El teatro es en un principio, «algo que pasa». Y además, «alguien que ve eso que pasa». Es necesario el espectador No es suficiente con ser escuchado, leído o conocido por el relato de otra persona. El teatro sólo existe para mi cuando lo veo. Personalmente. Por otra parte, el teatro necesita movimiento. Algo que primero está en un sitio y luego en otro. ¿Un, hombre un ladrillo, unas ninfas, unos papeles? Algo que se mueva, que baile ante nosotros, que nos diga que tiene capacidad de enviar mensajes («Algo que pasa»). Lo esencial es escuchar la, voz del hombre ver cómo sus vértebras cervicales se mueven. Comprender que un ladrillo ha sido construido de algo que no era ladrillo. Oír las canciones de las niñas, y ver cómo los colores de sus vestidos entran por nuestros ojos. Ver volar papeles, estallar papeles, llenar las paredes y los estanques de papeles. Es necesario que todo eso pase ante nosotros. Decía Ortega y Gasset en el «Espectador»: «Salimos de casa para escapar de ella, y el teatro nos defrauda presentándonos de nuevo nuestra casa en el escenario». Nuestra Casa y nuestros problemas deben hundirse en el vacío. Nosotros vamos al teatro a «sorprendernos». A ver algo nunca visto. A ver lo “más difícil todavía”. Eso que nunca hubiéramos imaginado capaz de existir. Todo en movimiento, llenó de color, sorprendente, que Primero no es, luego es, y otra vez no es. Que aparece y desaparece.

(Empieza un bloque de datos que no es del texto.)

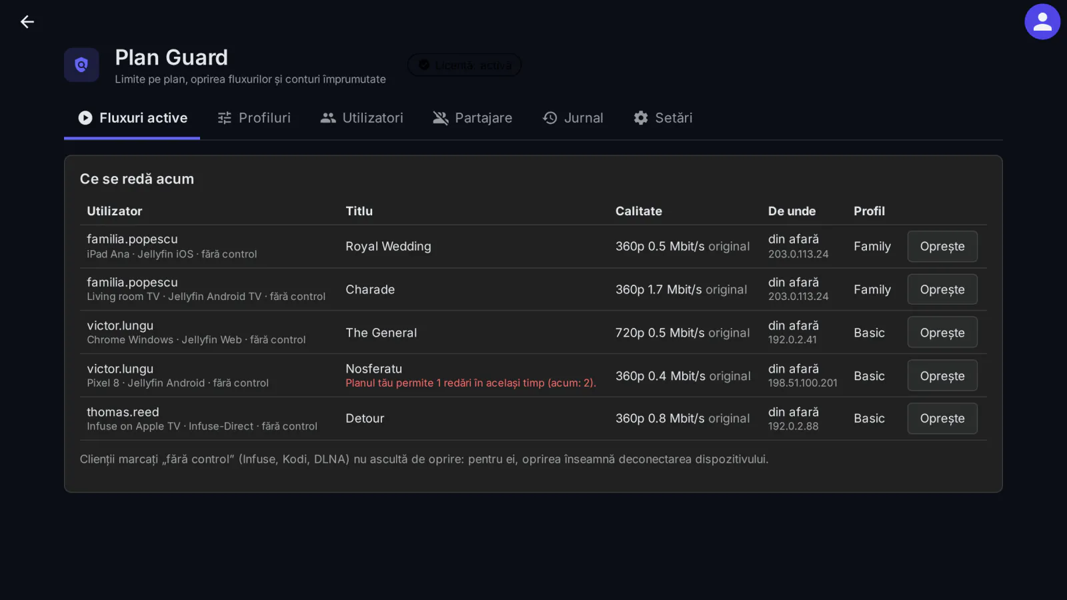Click the Plan Guard shield logo
Screen dimensions: 1067x600
pyautogui.click(x=81, y=65)
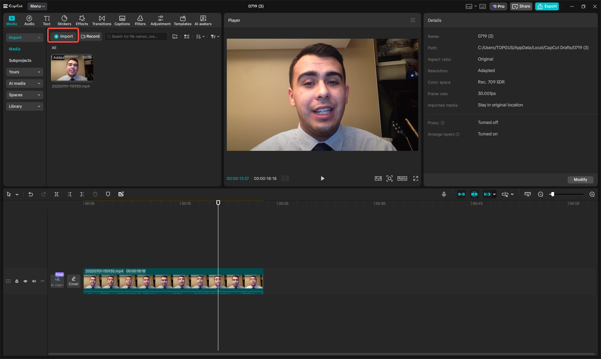Switch to the Audio tab
Image resolution: width=601 pixels, height=359 pixels.
[29, 20]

El teatro ha de ser como el «supercirco» que siempre cuando niños, cuando mayores, en lo más profundo de nosotros, hemos deseado ver, oír, sentir que nos sube y nos envuelve. ¿Utopía? No, necesariamente. Futuro eso es. Y por fin, teatro auténtico, independiente, feliz.

Los artículos de periódie0, los libros de ensayo, junto con las poesías, las novelas y esas obras de pseudo‑teatro arcaico que, a pesar de nuestros esfuerzos, siempre rodarán por los escenarios, serán los encargados de ponernos en contacto con las cosas serías importantes de este mundo angustioso que está ya a punto de ahogarnos Yo, por mi parte, doy esta solución para el que quiera salvarse. El teatro es “algo sorprendente que pasa ante alguien todavía capaz de sorprenderse”.